911±¬ÁÏ

Last Lectures: Prof. Ellen Keck Stauder [English, 1983]

We salute retiring (and not-so-retiring) professors.

By Romel Hernandez | September 1, 2013

For many years, Ellen Stauder used an ingenious—and irreverent—method to teach her poetry students the difference between meter and rhythm. She played a recording of her long-haired dachshund Willie lapping up water from his bowl in perfect iambs.

Meter goes on and on, like the dog drinking. Rhythm, however, shapes time, stressing different parts of a poem in different ways. “My students thought I was insane to play the recording of the dog,” she says wryly, “but they never forget the distinction.”

Stauder needn’t have worried—the David Eddings Professor of English and Humanities has made an indelible impact on generations of students.
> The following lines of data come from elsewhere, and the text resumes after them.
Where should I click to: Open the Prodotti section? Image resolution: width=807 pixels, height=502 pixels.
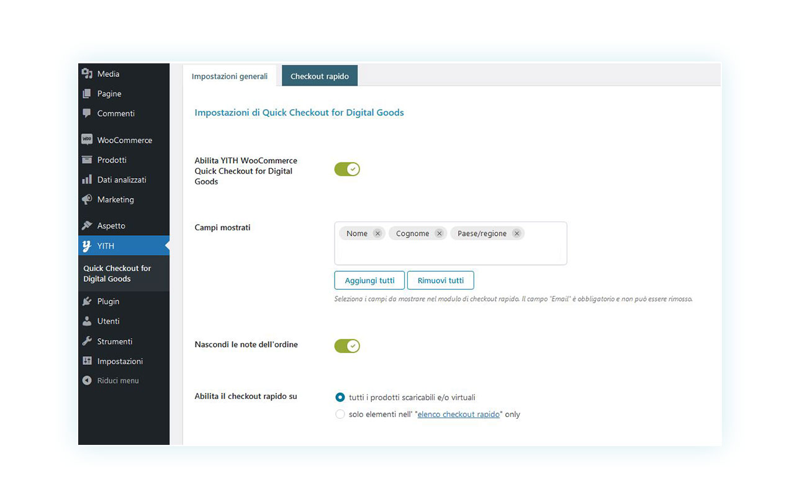pyautogui.click(x=111, y=159)
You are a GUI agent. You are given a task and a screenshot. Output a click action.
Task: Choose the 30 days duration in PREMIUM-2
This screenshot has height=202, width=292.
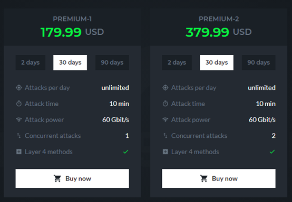217,63
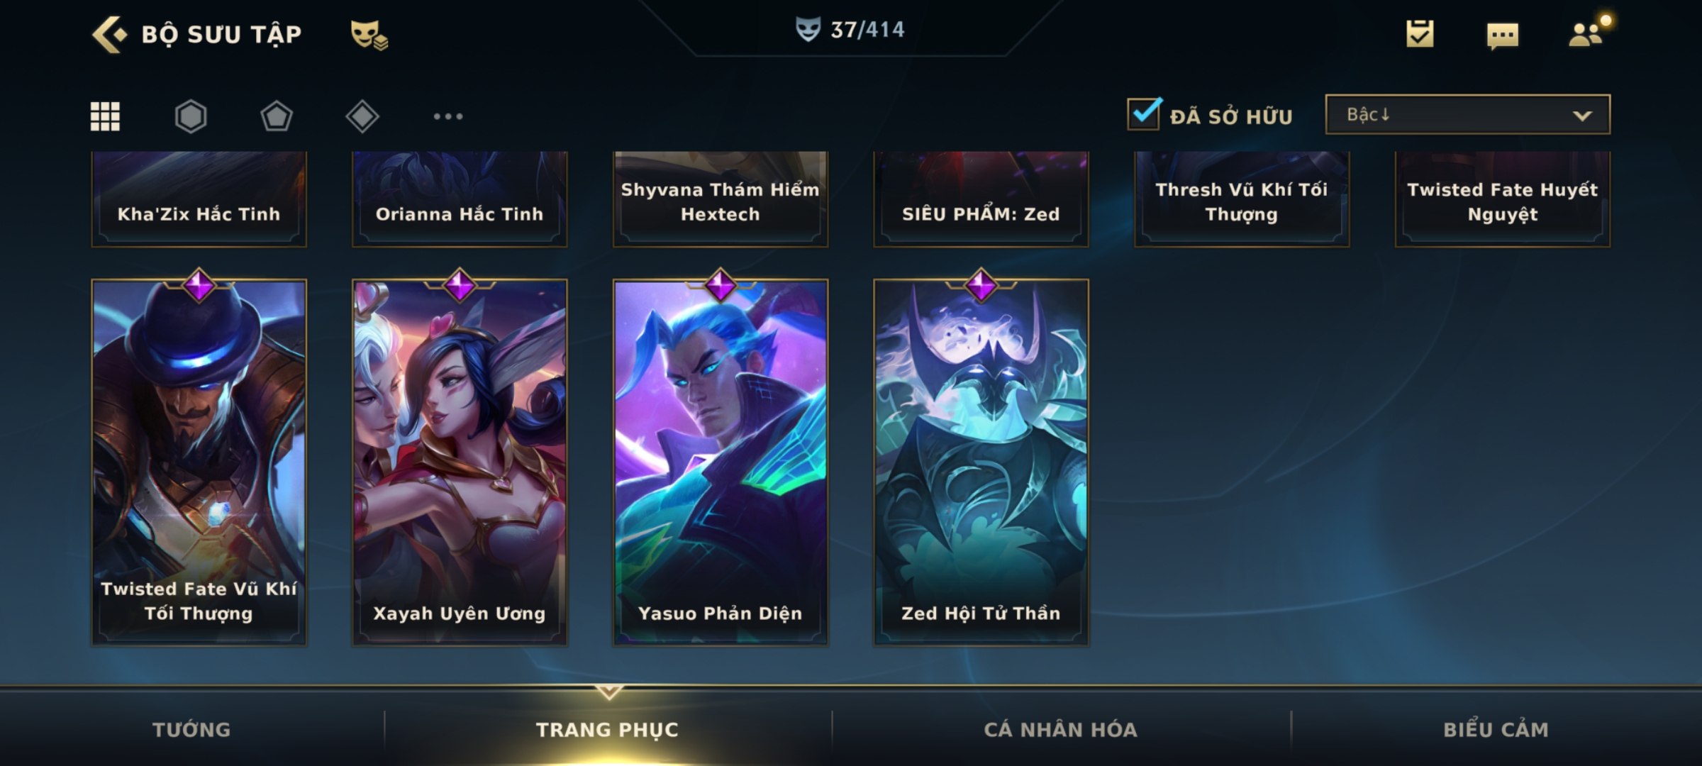The height and width of the screenshot is (766, 1702).
Task: Show more filters via three-dots icon
Action: click(448, 116)
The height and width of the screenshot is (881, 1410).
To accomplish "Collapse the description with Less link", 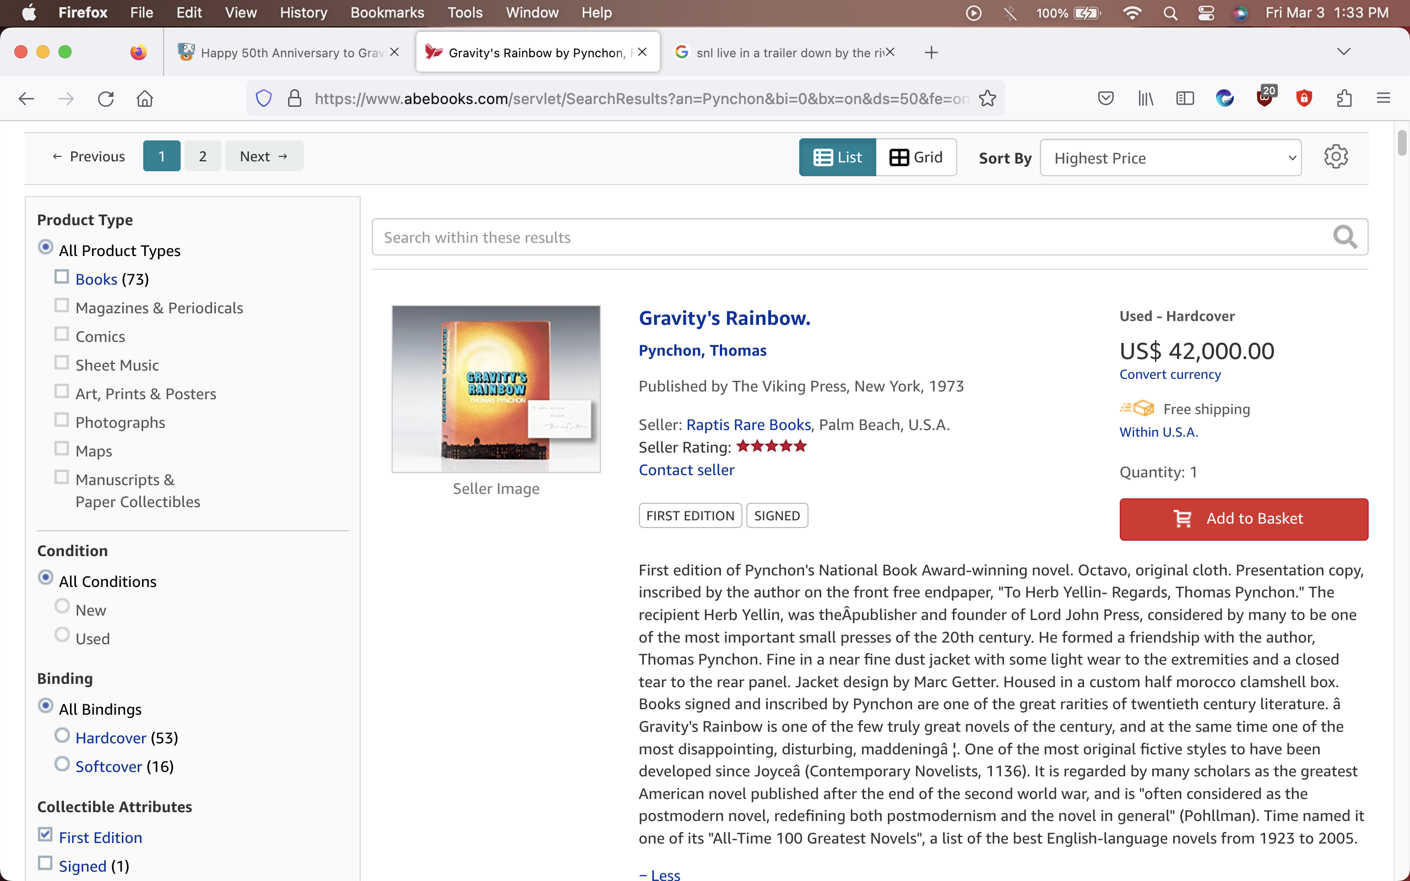I will coord(660,874).
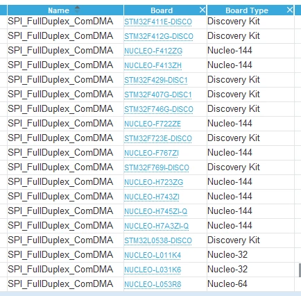This screenshot has width=301, height=296.
Task: Open the NUCLEO-H743ZI board link
Action: click(x=152, y=197)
“Ellen Stauder may have had more influence on where I am in my career than anyone else,” says Greg Barnhisel ’92, who chairs the English department at Duquesne University. “Her English literary history class did a brilliant job of teaching the most canonical, conservative overview of English literary history from a feminist and historicist perspective. Even after 25 years, my understanding of the development of English literature is based on that class.”

Stauder earned a BM at the Eastman School of Music, an MA in English at the College of St. Rose, and a PhD in the history of culture at the University of Chicago.

“I learned to go where the poems want to go on that day in my students’ hands and my hands,” she says, summing up her teaching philosophy. “If I could help the discussion come along and help students more fully say what they wanted to say, that was good.” 

Fittingly, the college planted a yellow magnolia tree in her honor near the entrance to the Hauser Library. As Prof. Gail Sherman [English 1981–] says: “Every day as people walk into the library, if the beauty of that tree has an impact on them, it will be Ellen’s sustaining legacy to the college.